Exercise aim » Search the listing for the string "computer". Copy every line that has it.

● ● ● ●

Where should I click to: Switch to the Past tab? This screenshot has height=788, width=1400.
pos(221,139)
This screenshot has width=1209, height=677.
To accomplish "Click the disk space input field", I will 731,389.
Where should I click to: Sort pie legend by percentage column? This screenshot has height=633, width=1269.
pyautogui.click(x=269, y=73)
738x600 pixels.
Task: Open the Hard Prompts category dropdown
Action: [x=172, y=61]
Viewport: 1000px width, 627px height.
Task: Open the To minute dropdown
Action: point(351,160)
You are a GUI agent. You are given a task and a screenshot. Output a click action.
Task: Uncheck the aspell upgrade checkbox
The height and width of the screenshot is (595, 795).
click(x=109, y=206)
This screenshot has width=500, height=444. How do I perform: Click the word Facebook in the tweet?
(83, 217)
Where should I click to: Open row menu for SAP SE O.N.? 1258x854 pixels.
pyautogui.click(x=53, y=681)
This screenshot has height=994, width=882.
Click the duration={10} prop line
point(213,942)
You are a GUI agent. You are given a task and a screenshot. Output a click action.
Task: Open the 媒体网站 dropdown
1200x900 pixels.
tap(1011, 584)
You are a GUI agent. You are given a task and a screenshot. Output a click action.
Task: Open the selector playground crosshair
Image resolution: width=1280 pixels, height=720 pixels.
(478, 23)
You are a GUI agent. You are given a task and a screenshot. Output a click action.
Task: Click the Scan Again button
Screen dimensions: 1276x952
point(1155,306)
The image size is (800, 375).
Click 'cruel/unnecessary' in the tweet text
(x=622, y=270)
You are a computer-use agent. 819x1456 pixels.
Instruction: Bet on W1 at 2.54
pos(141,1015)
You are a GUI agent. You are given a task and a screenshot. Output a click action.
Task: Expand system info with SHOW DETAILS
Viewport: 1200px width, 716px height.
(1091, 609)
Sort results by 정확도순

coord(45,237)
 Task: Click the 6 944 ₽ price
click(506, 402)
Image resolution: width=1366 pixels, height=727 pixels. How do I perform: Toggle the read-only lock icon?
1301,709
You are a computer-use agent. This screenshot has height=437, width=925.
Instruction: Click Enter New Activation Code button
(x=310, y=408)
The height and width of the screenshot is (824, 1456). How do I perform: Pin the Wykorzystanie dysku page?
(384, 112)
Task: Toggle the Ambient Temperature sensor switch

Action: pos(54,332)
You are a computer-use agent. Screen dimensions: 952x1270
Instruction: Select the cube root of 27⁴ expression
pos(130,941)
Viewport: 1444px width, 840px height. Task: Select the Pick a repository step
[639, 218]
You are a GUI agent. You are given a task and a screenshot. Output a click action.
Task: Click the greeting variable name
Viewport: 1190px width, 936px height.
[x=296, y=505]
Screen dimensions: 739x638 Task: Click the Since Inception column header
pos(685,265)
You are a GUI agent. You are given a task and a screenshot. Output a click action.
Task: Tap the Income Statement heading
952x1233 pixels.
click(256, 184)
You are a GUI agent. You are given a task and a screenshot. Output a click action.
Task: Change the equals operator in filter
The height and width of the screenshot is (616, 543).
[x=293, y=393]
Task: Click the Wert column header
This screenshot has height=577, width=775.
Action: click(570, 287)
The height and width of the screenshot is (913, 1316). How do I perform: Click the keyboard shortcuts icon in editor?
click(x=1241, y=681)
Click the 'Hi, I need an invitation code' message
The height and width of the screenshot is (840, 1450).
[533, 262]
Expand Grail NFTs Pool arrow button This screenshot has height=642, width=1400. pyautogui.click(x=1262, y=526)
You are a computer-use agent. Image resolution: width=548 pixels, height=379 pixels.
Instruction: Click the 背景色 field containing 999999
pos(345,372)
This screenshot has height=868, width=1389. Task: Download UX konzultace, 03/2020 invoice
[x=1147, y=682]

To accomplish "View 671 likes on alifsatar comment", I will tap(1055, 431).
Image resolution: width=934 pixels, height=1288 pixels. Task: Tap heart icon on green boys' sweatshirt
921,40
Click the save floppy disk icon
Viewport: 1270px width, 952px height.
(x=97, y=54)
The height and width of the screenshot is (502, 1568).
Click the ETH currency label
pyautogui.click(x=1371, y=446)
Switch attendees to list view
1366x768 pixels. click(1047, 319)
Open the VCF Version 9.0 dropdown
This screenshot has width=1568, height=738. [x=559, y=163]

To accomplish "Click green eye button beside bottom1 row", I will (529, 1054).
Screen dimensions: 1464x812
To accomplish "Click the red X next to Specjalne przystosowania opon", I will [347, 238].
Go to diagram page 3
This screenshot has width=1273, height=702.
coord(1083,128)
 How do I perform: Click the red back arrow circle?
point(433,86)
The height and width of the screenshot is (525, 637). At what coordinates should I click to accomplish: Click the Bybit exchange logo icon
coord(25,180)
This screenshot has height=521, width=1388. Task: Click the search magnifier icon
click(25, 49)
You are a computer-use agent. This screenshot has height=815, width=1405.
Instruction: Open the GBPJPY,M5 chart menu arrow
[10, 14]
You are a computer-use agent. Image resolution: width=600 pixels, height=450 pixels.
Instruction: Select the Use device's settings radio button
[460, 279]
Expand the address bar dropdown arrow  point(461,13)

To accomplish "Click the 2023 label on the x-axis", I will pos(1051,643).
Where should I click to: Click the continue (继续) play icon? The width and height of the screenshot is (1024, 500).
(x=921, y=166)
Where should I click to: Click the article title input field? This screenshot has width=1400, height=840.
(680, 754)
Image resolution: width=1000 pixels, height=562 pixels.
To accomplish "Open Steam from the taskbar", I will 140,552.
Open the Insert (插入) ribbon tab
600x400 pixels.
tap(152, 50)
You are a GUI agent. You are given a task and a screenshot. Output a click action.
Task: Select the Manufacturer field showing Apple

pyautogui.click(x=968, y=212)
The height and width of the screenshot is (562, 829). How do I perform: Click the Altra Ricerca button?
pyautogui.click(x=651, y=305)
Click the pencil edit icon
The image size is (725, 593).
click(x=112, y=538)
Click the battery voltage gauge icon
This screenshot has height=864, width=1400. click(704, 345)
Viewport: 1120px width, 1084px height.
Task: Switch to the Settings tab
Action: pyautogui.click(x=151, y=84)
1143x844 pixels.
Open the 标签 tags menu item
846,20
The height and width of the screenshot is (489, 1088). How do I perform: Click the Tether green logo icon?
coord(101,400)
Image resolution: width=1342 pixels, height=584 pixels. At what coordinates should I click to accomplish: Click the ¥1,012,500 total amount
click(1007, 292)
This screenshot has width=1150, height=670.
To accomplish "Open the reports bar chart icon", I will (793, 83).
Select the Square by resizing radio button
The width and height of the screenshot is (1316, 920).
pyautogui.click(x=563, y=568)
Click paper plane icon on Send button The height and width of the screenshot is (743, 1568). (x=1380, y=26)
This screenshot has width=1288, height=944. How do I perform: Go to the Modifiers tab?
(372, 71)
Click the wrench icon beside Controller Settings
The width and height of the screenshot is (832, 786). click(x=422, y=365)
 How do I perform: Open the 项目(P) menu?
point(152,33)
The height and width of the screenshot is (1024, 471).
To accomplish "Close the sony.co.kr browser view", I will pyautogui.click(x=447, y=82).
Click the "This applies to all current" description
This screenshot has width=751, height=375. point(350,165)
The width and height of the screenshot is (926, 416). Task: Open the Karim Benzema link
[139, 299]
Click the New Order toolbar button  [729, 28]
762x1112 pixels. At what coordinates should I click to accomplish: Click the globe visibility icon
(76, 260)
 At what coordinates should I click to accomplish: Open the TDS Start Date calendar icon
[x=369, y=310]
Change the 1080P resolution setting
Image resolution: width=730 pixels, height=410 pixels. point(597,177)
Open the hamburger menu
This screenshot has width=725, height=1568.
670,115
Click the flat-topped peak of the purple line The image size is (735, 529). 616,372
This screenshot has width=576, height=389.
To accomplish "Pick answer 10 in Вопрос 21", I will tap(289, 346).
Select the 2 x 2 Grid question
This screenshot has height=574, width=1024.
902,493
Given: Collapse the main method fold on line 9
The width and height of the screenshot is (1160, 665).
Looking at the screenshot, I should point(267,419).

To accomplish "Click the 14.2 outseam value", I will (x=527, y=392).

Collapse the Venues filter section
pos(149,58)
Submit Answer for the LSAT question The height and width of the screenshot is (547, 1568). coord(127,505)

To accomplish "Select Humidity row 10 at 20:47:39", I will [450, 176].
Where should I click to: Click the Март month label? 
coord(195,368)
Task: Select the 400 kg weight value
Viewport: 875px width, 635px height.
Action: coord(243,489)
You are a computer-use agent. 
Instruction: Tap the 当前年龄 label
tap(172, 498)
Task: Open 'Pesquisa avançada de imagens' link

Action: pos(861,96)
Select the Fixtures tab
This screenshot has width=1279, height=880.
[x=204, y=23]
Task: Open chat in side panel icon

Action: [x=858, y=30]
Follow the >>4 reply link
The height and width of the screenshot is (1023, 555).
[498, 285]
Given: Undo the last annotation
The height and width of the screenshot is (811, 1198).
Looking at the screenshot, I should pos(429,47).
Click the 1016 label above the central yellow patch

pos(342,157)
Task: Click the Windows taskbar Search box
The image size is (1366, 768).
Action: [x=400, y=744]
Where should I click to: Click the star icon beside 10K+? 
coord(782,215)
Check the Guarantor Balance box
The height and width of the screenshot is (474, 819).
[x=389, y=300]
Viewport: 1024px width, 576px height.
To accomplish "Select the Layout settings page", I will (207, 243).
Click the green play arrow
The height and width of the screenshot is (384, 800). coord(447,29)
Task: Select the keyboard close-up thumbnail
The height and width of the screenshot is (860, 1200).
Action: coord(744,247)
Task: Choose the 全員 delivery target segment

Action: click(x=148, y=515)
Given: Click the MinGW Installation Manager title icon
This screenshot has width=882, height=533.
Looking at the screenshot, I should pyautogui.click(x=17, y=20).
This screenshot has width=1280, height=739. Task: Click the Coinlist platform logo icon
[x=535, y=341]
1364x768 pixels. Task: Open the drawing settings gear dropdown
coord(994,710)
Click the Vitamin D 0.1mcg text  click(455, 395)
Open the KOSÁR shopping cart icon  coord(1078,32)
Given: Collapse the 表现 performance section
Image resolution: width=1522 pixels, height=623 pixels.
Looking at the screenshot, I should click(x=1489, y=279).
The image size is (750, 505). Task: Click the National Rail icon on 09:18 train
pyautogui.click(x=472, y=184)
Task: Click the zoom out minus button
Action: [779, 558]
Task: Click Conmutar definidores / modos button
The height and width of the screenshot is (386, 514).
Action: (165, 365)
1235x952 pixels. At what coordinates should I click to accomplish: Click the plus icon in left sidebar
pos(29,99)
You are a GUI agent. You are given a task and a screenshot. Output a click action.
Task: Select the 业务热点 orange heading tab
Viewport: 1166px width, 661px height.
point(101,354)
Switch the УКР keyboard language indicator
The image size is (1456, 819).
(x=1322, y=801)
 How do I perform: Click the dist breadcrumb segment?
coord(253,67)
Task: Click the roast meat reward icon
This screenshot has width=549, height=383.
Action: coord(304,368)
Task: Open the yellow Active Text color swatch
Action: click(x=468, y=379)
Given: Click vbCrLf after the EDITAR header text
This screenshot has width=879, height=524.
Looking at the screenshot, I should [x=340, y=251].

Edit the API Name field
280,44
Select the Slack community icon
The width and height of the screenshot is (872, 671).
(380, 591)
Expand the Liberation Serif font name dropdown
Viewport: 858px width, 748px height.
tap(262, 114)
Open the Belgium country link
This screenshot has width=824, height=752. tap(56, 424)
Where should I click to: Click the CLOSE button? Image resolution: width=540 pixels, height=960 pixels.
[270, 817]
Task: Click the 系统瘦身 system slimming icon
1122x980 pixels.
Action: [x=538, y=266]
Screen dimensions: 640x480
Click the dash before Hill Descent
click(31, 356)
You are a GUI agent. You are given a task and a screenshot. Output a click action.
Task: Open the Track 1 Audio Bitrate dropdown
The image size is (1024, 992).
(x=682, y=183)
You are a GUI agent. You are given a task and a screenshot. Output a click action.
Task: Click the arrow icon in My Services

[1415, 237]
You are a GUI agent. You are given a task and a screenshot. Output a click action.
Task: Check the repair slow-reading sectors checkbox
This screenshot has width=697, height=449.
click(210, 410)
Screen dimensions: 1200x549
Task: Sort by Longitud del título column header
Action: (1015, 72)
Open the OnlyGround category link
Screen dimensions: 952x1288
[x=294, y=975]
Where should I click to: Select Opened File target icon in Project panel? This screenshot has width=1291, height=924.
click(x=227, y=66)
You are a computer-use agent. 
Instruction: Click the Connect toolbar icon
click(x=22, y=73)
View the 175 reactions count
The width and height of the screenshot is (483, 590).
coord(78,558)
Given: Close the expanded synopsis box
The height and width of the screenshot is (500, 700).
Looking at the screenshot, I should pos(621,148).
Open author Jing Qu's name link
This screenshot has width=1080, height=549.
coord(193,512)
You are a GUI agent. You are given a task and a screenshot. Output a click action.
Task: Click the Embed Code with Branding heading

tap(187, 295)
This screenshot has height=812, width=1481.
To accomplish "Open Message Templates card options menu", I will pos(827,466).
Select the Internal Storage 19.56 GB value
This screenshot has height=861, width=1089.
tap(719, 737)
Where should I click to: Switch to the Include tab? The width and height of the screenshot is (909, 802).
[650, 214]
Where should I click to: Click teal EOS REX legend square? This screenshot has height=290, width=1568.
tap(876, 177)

● ● ● ●

Answer for this exercise »
You are a computer-use agent. 819x1456 pixels.
You are a computer-use agent. This screenshot has height=437, width=925.
You are a computer-use agent. Screen dimensions: 952x1270
You are a computer-use agent. Image resolution: width=548 pixels, height=379 pixels.
You are a computer-use agent. This screenshot has height=815, width=1405.
You are a computer-use agent. Image resolution: width=600 pixels, height=450 pixels.
You are a computer-use agent. 
You are a computer-use agent. 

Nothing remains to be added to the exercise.